Es hätte so schön sein können (Quelle: ARD / DWDL)

Es hätte so schön sein können (Quelle: ARD / DWDL)

„Entregt Euch“ – diese Empfehlung des Medienkritikers Hans Hoff zum Lanz-gate gehört zum Klügsten, was ich in den letzten Monaten gelesen habe. Aber seinen Rat diesseits und jenseits der Cyber-Gartenzäune zu beachten, fällt offensichtlich schwer. Sooo schwer.  Stattdessen toben um uns herum scheinheilige Kriege um Symbole. Da wird  ein Lanz verteufelt und ein Snowden-Interview zur Glaubensfrage.

Heute regt sich Medienkritiker Stefan Niggemeier nochmal kräftig darüber auf, dass einige Journalisten die Online-Petition gegen Markus Lanz nicht ergriffen genug behandelt haben.

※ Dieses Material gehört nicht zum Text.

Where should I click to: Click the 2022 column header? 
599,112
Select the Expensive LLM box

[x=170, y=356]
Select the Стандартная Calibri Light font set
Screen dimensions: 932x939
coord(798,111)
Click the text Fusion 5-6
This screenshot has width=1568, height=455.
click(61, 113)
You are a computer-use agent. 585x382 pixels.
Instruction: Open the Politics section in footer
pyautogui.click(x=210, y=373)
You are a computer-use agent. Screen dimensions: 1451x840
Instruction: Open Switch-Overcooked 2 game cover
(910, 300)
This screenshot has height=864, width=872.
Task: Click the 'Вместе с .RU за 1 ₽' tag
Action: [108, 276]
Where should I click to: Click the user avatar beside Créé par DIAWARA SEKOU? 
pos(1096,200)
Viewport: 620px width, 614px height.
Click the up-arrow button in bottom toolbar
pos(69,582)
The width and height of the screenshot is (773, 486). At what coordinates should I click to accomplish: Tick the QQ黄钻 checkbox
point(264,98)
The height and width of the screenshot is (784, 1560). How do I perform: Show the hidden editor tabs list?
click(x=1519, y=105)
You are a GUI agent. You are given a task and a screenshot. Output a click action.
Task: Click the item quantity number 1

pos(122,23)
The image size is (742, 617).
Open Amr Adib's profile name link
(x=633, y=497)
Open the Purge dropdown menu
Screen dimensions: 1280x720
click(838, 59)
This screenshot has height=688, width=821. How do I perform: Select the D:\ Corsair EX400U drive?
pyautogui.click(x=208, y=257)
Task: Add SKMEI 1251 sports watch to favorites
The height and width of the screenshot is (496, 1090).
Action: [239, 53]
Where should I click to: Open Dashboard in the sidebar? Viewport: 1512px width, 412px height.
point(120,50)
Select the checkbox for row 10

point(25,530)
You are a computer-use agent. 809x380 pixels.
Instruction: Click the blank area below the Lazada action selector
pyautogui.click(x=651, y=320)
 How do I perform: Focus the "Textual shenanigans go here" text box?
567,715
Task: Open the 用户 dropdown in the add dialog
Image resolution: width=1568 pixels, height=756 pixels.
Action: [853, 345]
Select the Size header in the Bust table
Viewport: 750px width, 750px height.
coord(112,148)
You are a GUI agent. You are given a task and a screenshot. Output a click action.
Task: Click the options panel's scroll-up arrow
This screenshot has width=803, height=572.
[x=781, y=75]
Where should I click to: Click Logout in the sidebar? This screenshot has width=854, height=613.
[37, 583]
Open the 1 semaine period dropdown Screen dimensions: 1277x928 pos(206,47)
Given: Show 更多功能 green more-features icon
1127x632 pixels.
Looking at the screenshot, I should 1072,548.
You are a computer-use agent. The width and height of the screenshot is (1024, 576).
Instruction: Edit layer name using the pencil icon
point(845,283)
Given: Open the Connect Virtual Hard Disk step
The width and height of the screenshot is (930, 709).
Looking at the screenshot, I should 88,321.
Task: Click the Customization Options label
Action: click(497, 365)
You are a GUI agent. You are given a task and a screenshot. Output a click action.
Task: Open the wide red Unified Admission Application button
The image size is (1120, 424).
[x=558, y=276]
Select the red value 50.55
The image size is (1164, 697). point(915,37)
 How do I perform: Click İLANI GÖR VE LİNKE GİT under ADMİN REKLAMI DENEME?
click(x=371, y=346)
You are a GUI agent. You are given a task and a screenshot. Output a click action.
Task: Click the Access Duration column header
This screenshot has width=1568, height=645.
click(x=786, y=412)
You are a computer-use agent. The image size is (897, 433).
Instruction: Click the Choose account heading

Sein Hauptargument: Die Herrschaften Meinungsmonopolisten in den gehobenen Redaktionsstuben könnten wohl nicht ertragen, dass das digitale Volk nunmehr Kritik zu üben wünsche (Also im Fall Lanz die Kündigung durch den Arbeitgeber fordern, oft verbunden mit persönlichen Anfeindungen).

Die Erregungskarawane zieht weiter

Irgendwie schlechtes Timing. Denn ein großer Teil der Erregungskarawane ist vom ZDF ein kleine Stück weitergezogen: Zur ARD. Denn gestern ist etwas Ungeheuerliches passiert: Das Erste erreicht das weltweit exklusive TV-Interview mit Edward Snowden. Dies wird sehr breit kommuniziert, ausführlich in den Nachrichten begleitet, bei Jauch häppchenweise vertalkt und anschließend im ganze Stück gesendet.

Und dann geschieht das Unfassbare. Lassen wir kurz Julia zu Wort kommen (Twitter):

Julia und Snowden

Hallo? Geht’s noch? Weitere Digital Gekränkte schließen sich an: Keine internationalen Rechte. Kein Online-First. Keine Sonderprogrammierung. Dafür einen alten Ami und einen Jungen von der BILD zu Jauch eingeladen, die dann auch noch Ihre rechte holprige Meinung sagen. Vollpfosten, Öffentlich-Rechtliche! Dafür zahle ich nun wirklich keine Gebühren!

Digital ist nicht unbedingt differenziert

Man könnte einwenden: Rechtefragen sind gerade im Digitalzeitalter etwas kompliziert, sowohl bei den Verwertungs-Lizenzen als auch bei den Mediatheken. Unterschiedliche Publikumsinteressen zu vereinbaren fällt Programmplanern manchmal recht schwer, wenn sie nicht nur nach dem eigenen Geschmack entscheiden wollen.  So Abwägungs-Zeug halt.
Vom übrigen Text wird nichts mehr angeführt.